→ **Text to read**:
---+---

In addition to using multiple virtual machines, VMs with higher number of cores are also available. This can provide a further reduction in execution time if single subject jobs can benefit from multi-core parallelism. As illustrated in Fig. 2, the cost of multi-core VMs increases linearly with core count. As in the multi-instance case, this also results in time reduction with no increase in cost, if ideal speedup \({S}_{p}=p\) can be achieved. In this case, job execution cost is given as \(\frac{h}{p}\cdot ({c}_{VM}^{1}\cdot p)\) where \(p\) designates the number of cores and \({c}_{VM}^{1}\) is the cost of a single-core instance given by a linear regression model fitted to the multi-core VM instance cost data.

---+---

→ **Directives**:
1. List each distinct hyphenated compound word in the text on multi-core VM cost.
2. Reproduce the text on multi-core VM cost starting at "In addition to" and ending at "instance cost data.", changing "linearly" to "proportionally".
The listing is separate material, unrelated to the text on multi-core VM cost.

→ **Data section**:

---+---

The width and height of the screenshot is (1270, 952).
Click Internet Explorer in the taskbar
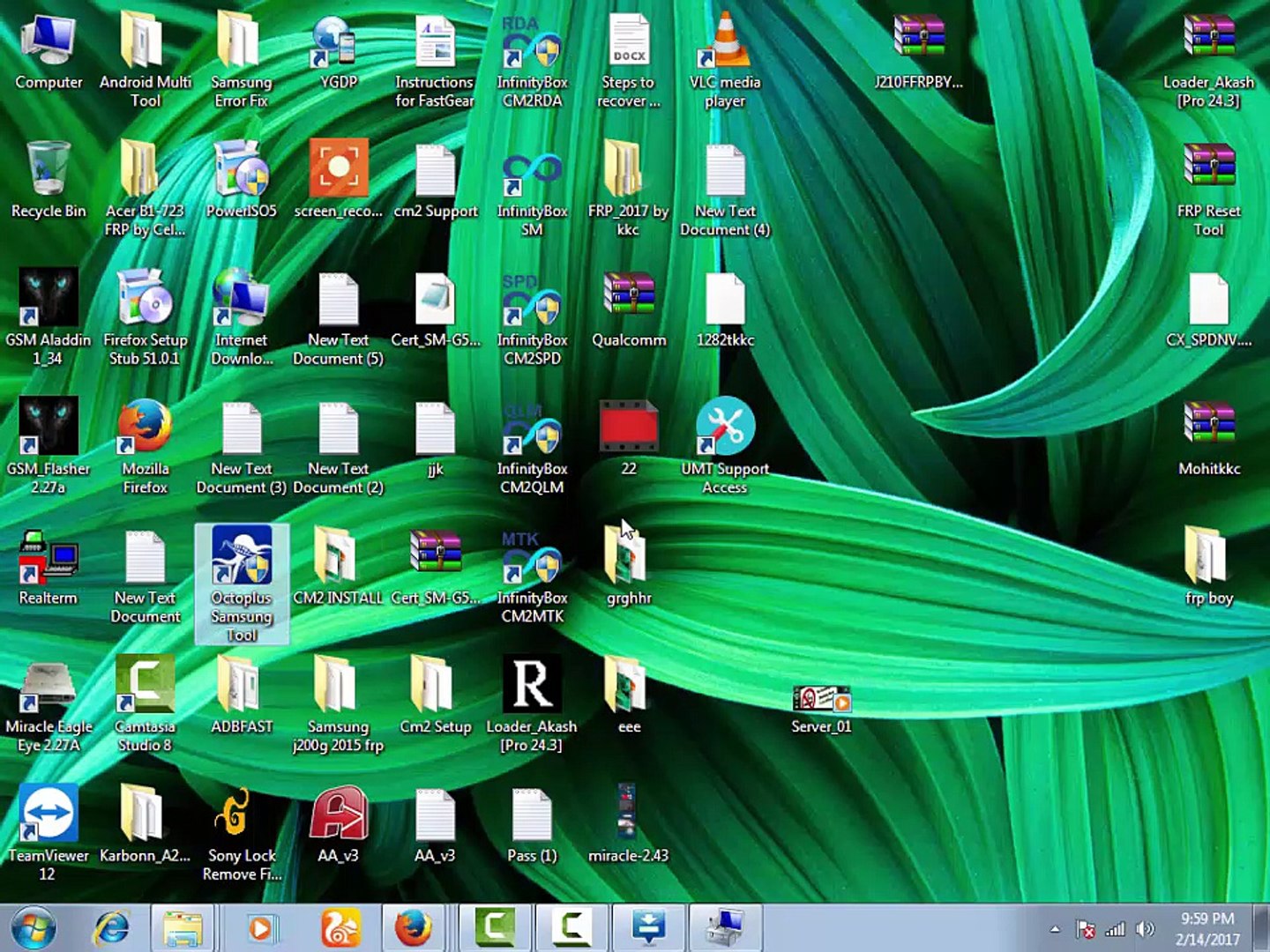112,927
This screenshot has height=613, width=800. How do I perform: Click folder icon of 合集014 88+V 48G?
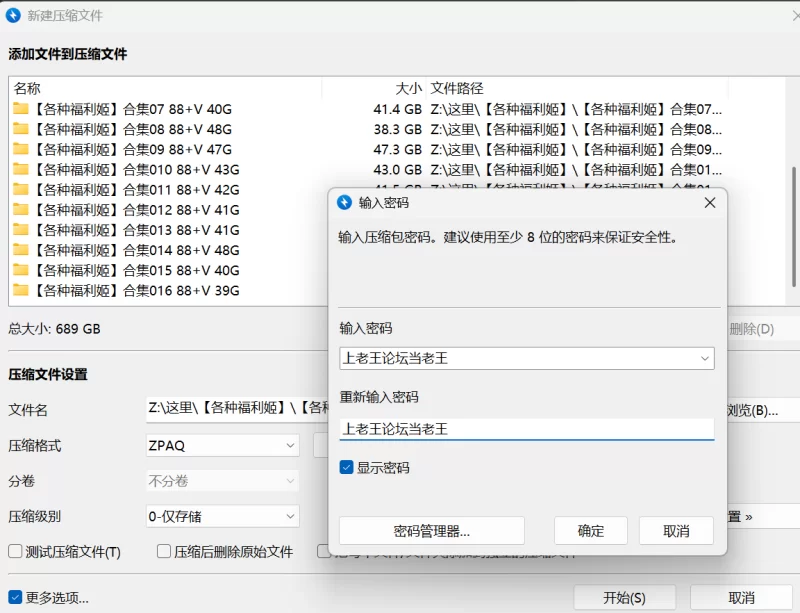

---+---

→ **Responses to the exercise**:
1. multi-core, multi-instance, single-core

2.
In addition to using multiple virtual machines, VMs with higher number of cores are also available. This can provide a further reduction in execution time if single subject jobs can benefit from multi-core parallelism. As illustrated in Fig. 2, the cost of multi-core VMs increases proportionally with core count. As in the multi-instance case, this also results in time reduction with no increase in cost, if ideal speedup \({S}_{p}=p\) can be achieved. In this case, job execution cost is given as \(\frac{h}{p}\cdot ({c}_{VM}^{1}\cdot p)\) where \(p\) designates the number of cores and \({c}_{VM}^{1}\) is the cost of a single-core instance given by a linear regression model fitted to the multi-core VM instance cost data.